→ Source excerpt:
Even if the system’s financials are solid, he said, the benefits gained by those who boost their pensions are paid for by other employees and future taxpayers through increased paycheck contributions, reduced benefits for future workers or higher taxes. “Just because the system is well funded doesn’t mean abuse is not abuse,” Aubry said.
Brainard noted that some overtime is necessary to provide basic public services, especially during labor shortages. “You don’t want to set up a system in which there’s no incentive to work overtime,” he said.
Pension spiking is “a problem that is manageable” if guardrails are established, he said. “It is a policy decision.”
A city increasingly reliant on overtime
When a police officer waves you across the street to a Seahawks game at Lumen Field, you’re probably seeing overtime in action.
Seattle has come to increasingly rely on off-shift hours. In 2010, the city spent $51 million on overtime. By 2023, that figure had more than tripled to $168 million. During those 14 years, the city paid a total of $1.4 billion to its employees for extra hours of work.

→ Directions:
**a)** Answer these questions using the excerpt on Seattle overtime and pensions:
(i) According to Brainard, when is some overtime especially necessary?
(ii) How much did Seattle spend on overtime in 2010?
(iii) Under what condition does Brainard call pension spiking manageable?
**b)** Reproduce the excerpt on Seattle overtime and pensions word for word, from "A city increasingly" to "hours of work.".

→ Dataset excerpt:
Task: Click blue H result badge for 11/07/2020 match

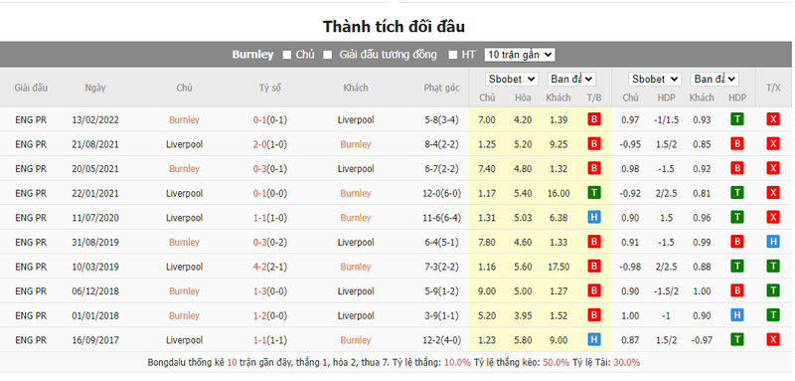Action: [593, 218]
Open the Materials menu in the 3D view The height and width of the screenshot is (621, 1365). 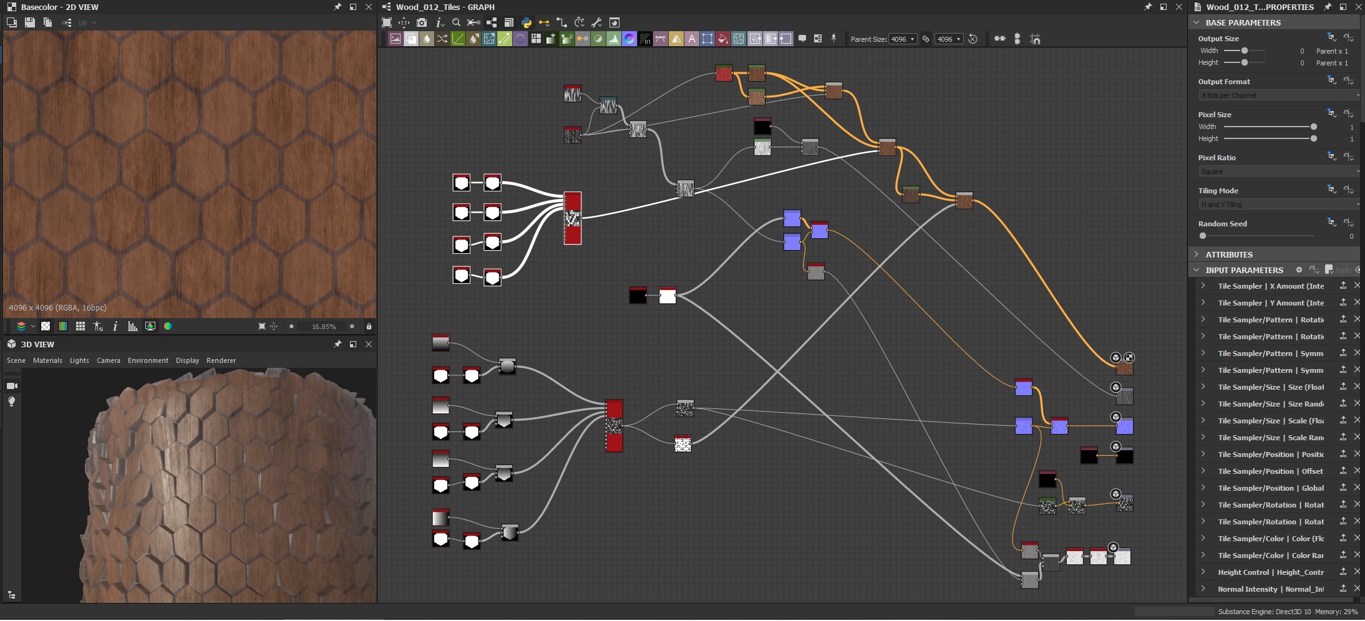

→ Answers for the exercise:
**a)**
(i) During labor shortages.
(ii) $51 million.
(iii) If guardrails are established.

**b)**
A city increasingly reliant on overtime
When a police officer waves you across the street to a Seahawks game at Lumen Field, you’re probably seeing overtime in action.
Seattle has come to increasingly rely on off-shift hours. In 2010, the city spent $51 million on overtime. By 2023, that figure had more than tripled to $168 million. During those 14 years, the city paid a total of $1.4 billion to its employees for extra hours of work.